Le 16 avril, le syndicat Info'com de la CGT a publié sur son site internet une affiche téléchargeable. Elle fait référence aux violences policières commises contre des jeunes pendant les manifestations contre le projet de loi Travail.
C'est une affiche qui fait polémique depuis sa mise en ligne. Son message, la police doit protéger les citoyens et non les frapper. En dessous, une matraque sur un écusson de CRS près d'une flaque de sang, et encore en dessous, en lettres capitales, le message "Stop à la violence".
Plus d'un millier de délégués vont débattre jusqu'au 22 avril à Marseille des grandes orientations du premier syndicat de France pour les trois ans à venir. Les délégués doivent aussi confirmer le secrétaire général Philippe Martinez à son poste.
L'enjeu est de taille : la CGT a perdu des adhérents ces dernières années. Elle en a 686.000 aujourd'hui et a du mal à imposer ses idées dans un contexte social particulièrement tendu. D'autant plus que le premier syndicat de France est talonné par la CFDT et pourrait se faire dépasser lors des prochaines élections professionnelles.
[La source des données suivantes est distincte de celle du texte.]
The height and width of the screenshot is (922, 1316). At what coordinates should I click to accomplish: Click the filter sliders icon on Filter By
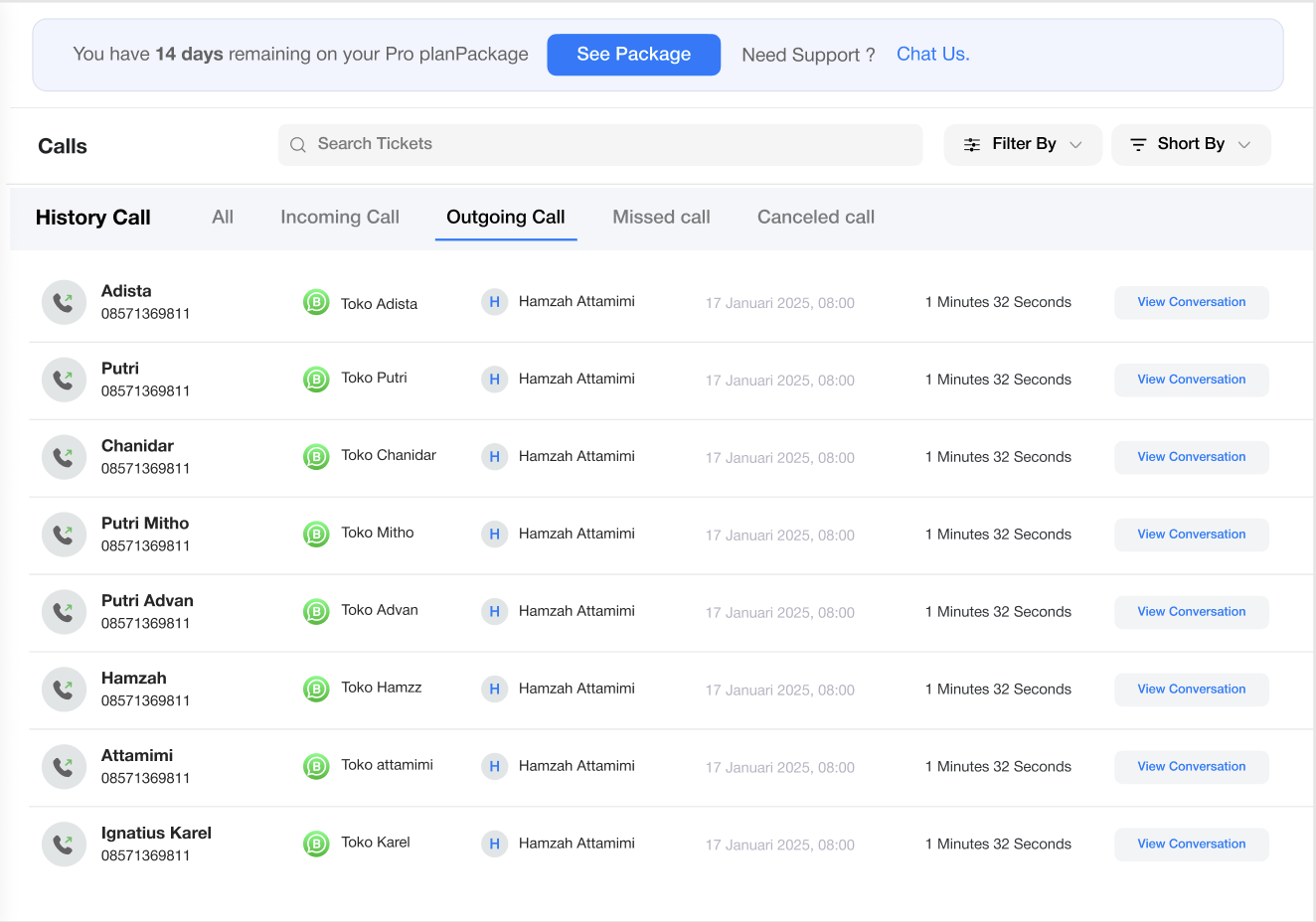coord(972,145)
Aujourd'hui, 50% des militants cégétistes ont plus de 50 ans. Le syndicat a du mal à toucher les jeunes, les précaires, les auto-entrepreneurs, les cadres et à s'implanter dans certaines entreprises.
Au lendemain de l'ouverture de son 50e congrès à Marseille, ce tract de la CGT, fait l'objet de toutes les critiques, d'abord chez les forces de l'ordre. "Cette affiche, je la trouve choquante. Cela heurte ma sensibilité de policier bien sûr, mais aussi de citoyen. On ne joue pas avec ça", explique Michel-Antoine Thiers, syndicat des cadres de la sécurité routière.
Deux syndicats d’officiers de police avaient déjà protesté contre cette affiche dans des communiqués séparés :
Pour le SCSI-CFDT (majoritaire chez les officiers de police), c’est une "affiche de la honte". "C’est faire injure aux milliers de policiers et gendarmes blessés ou tués dans l’exercice de leur fonction" , a-t-il écrit, ajoutant se réserver le "droit de porter plainte".
Synergie (second syndicat) a évoqué un "appel abject à la haine" et à la "violence" contre les forces de l’ordre. Il a demandé au ministère de l’Intérieur de "déposer plainte contre cette campagne calomnieuse".
Le ministre de l'Intérieur prend la plume, lui aussi dénonce une campagne choquante et conclut : "parce qu'ils sont en première ligne pour protéger notre pays [...], ils méritent notre respect et notre profonde gratitude". A droite aussi le tract fait scandale.
Bernard Cazeneuve a donc adressé une lettre ouverte au secrétaire général de la CGT, Phillipe Martinez. Dans ce courrier, le ministre rappelle que plus de 18.000 policiers et gendarmes ont été blessés en 2015, que huit ont perdu la vie et il appelle également à protéger, plutôt que de chercher à détruire, le lien de confiance entre la population et les forces de l'ordre.
Interrogé sur France Info, le député (LR) Eric Ciotti a jugé cette affiche "scandaleuse, indigne, honteuse". "Ce syndicat s'est discrédité. (...) A mesure que sa crédibilité diminue, il est contraint à la surenchère. Moi je demande très clairement au ministre de l'Intérieur de déposer plainte contre la CGT".
Sur radio France, la Co-fondatrice du Part de gauche Raquel Garrido parle d'une affiche maladroite. Mais à ses yeux, une procédure judiciaire contre la CGT serait sans conséquence. "Je comprends que les policiers puissent se sentir choqués, mais on est dans une société démocratique qui doit accepter un certain niveau de polémique...".
Le député et candidat à la primaire présidentielle des Républicains de 2016, Jean-François Copé a lui lancé une pétition sur internet pour "exiger les excuses de la CGT et le "retrait de son affiche scandaleuse !".
Le vice-président du Front national Florian Philippot, trouve cette affiche "immonde". "La CGT reçoit des millions chaque année de l'Etat, des collectivités, pour faire ça. Elle ferait mieux de défendre les salariés d'une manière un peu plus sérieuse plutôt que de commettre ces horreurs".
Le premier secrétaire du Parti socialiste Jean-Christophe Cambadélis a de son côté dénoncé mardi "une gauchisation" de la CGT, estimant que l'affiche du syndicat dénonçant les violences policières contre les jeunes "fait partie" de cette orientation.